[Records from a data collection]
────────────────────

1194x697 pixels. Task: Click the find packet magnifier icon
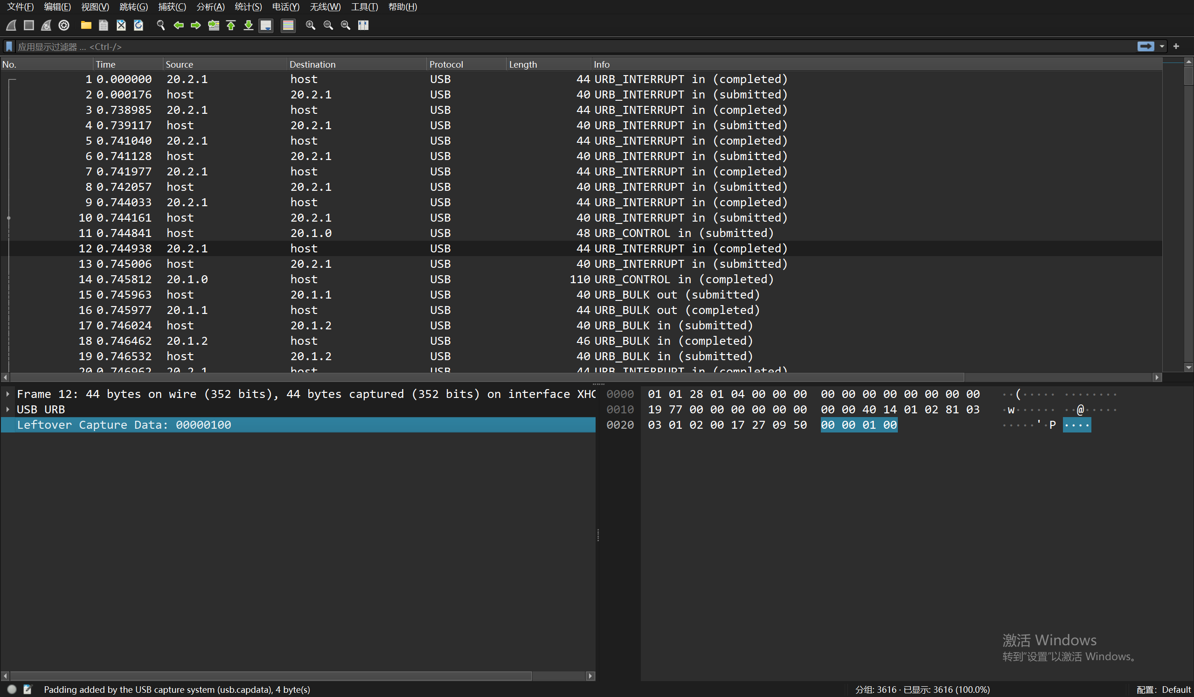[x=161, y=25]
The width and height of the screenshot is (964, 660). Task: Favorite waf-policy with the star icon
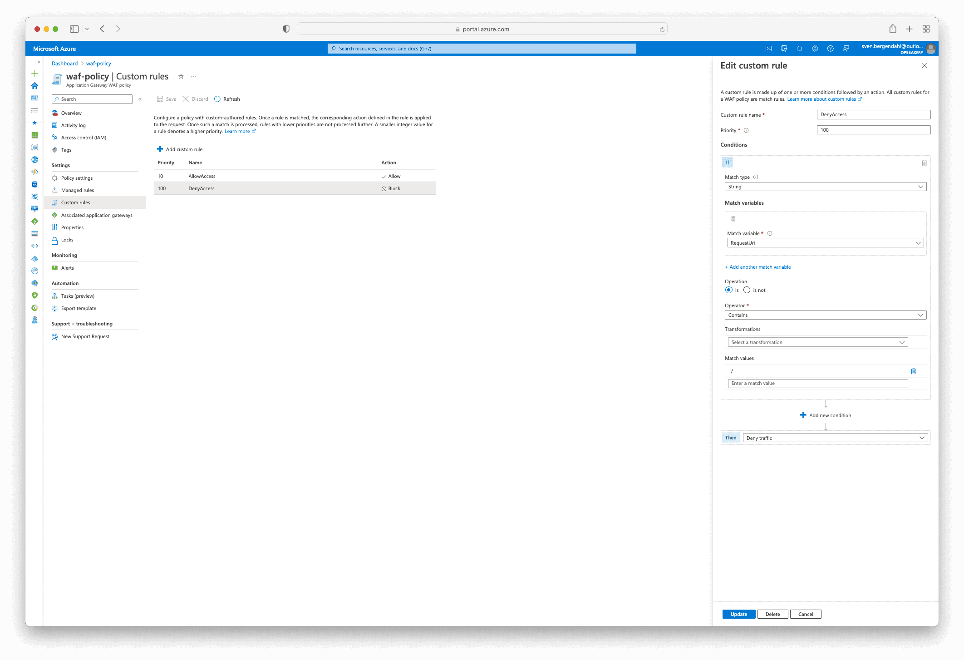point(181,76)
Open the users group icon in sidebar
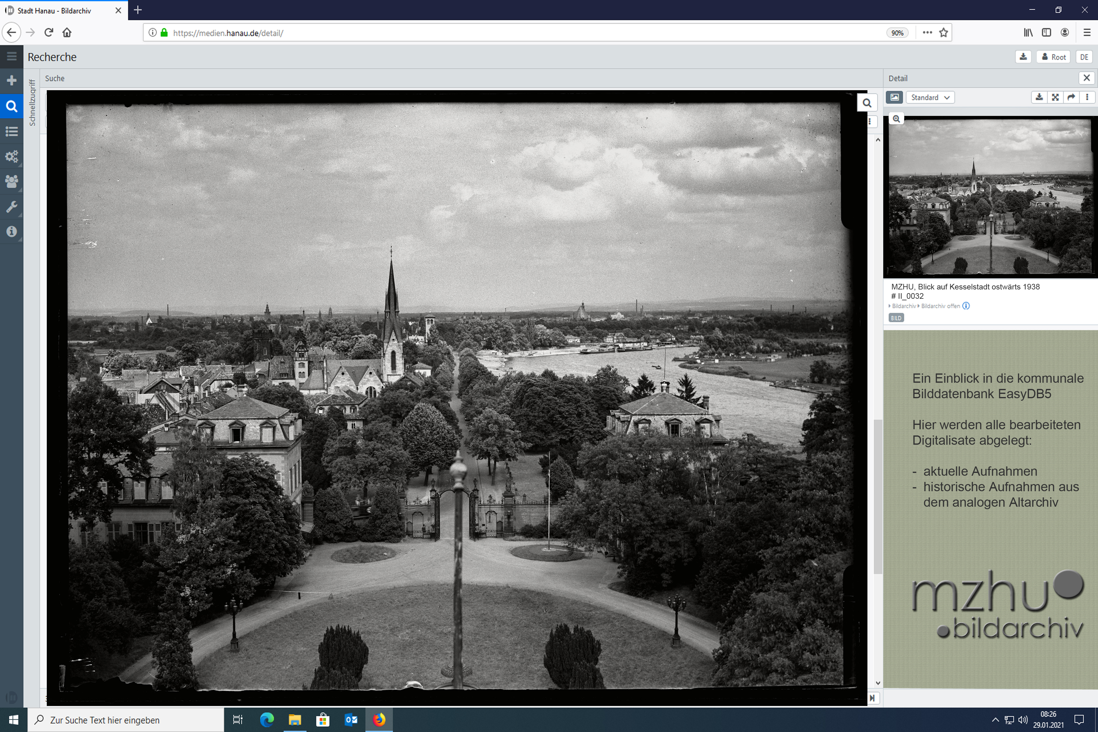Screen dimensions: 1098x732 (x=12, y=181)
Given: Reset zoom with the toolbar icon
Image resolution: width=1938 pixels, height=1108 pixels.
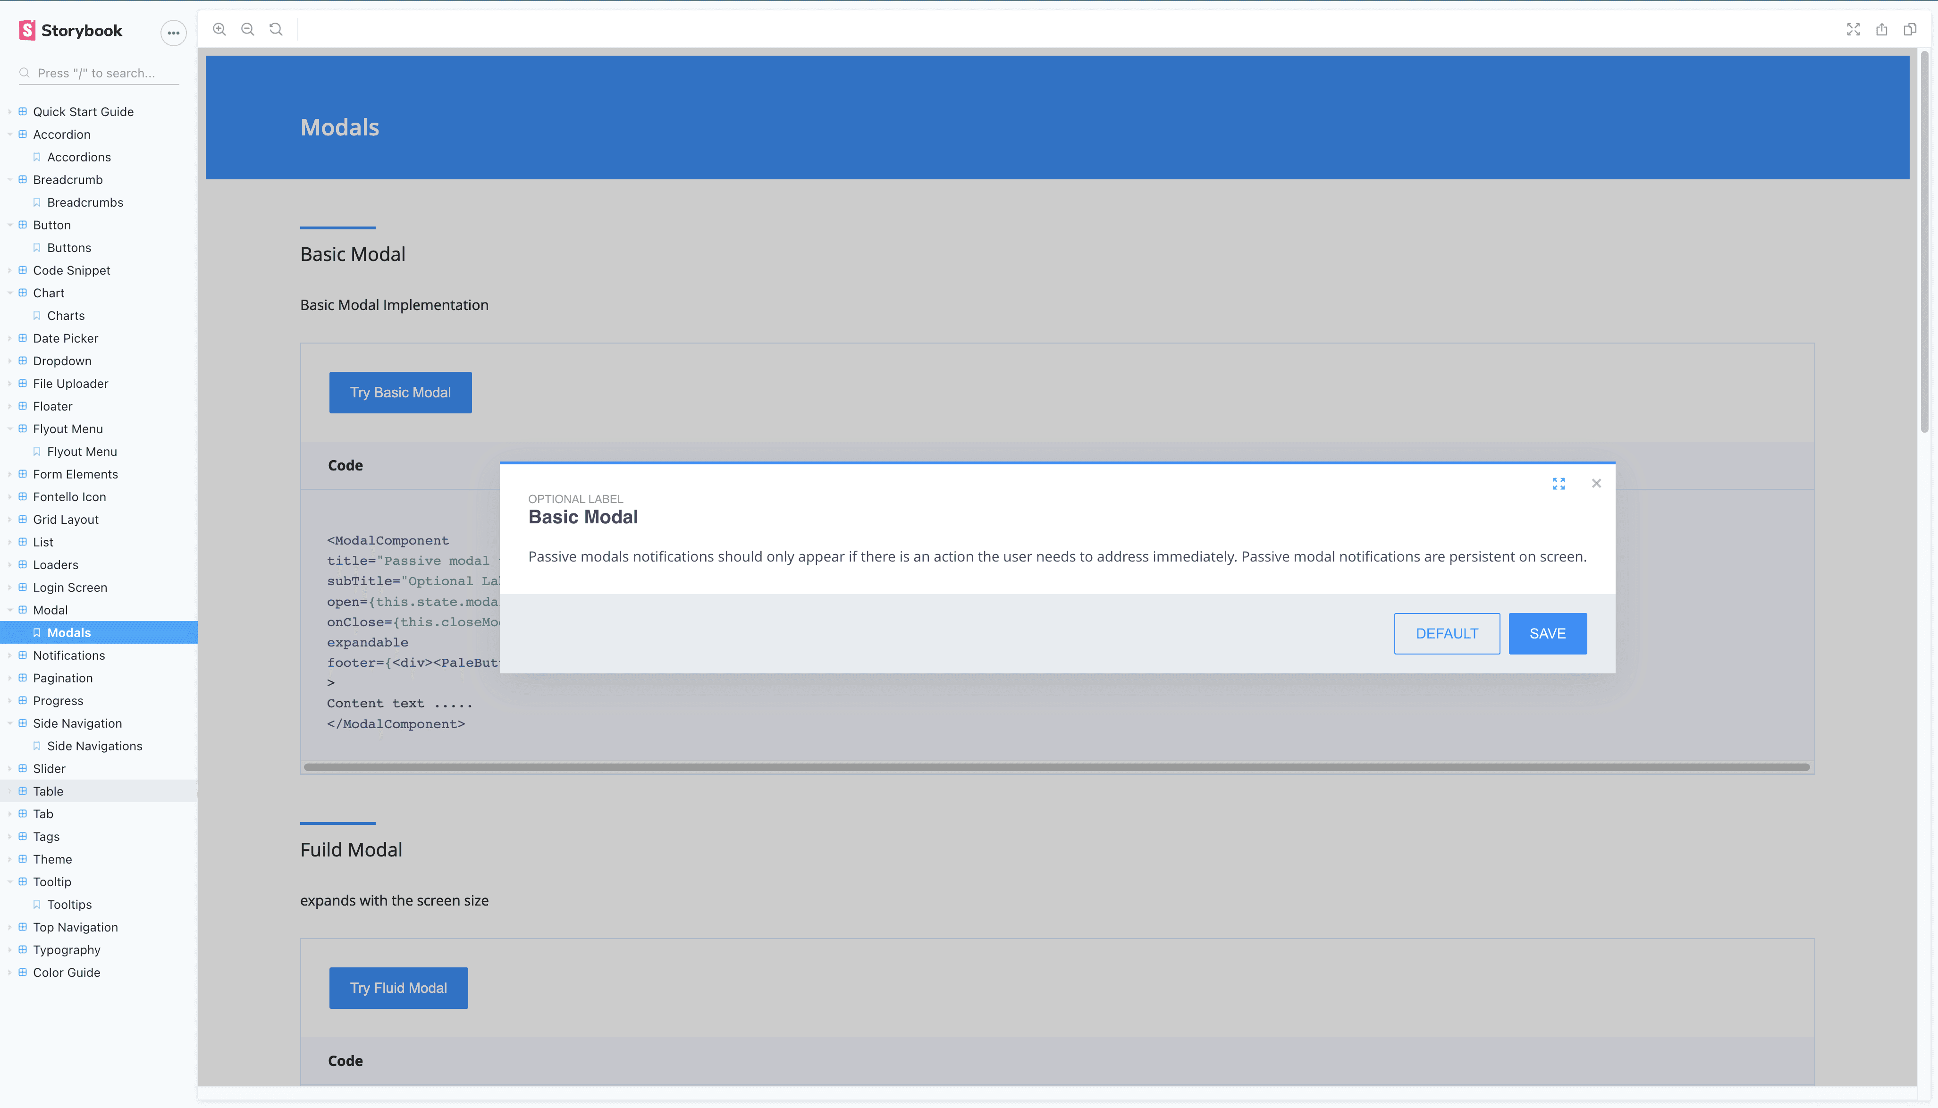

────────────────────

• WORK ITEM
Once the line with "The width and" is found in the data above, reproduce it and each line after it exactly, through the line with "Given: Reset zoom with the toolbar icon". Omit the pictures.

• REPLY
The width and height of the screenshot is (964, 660). Task: Favorite waf-policy with the star icon
point(181,76)
Open the users group icon in sidebar
Screen dimensions: 1098x732 (x=12, y=181)
Given: Reset zoom with the toolbar icon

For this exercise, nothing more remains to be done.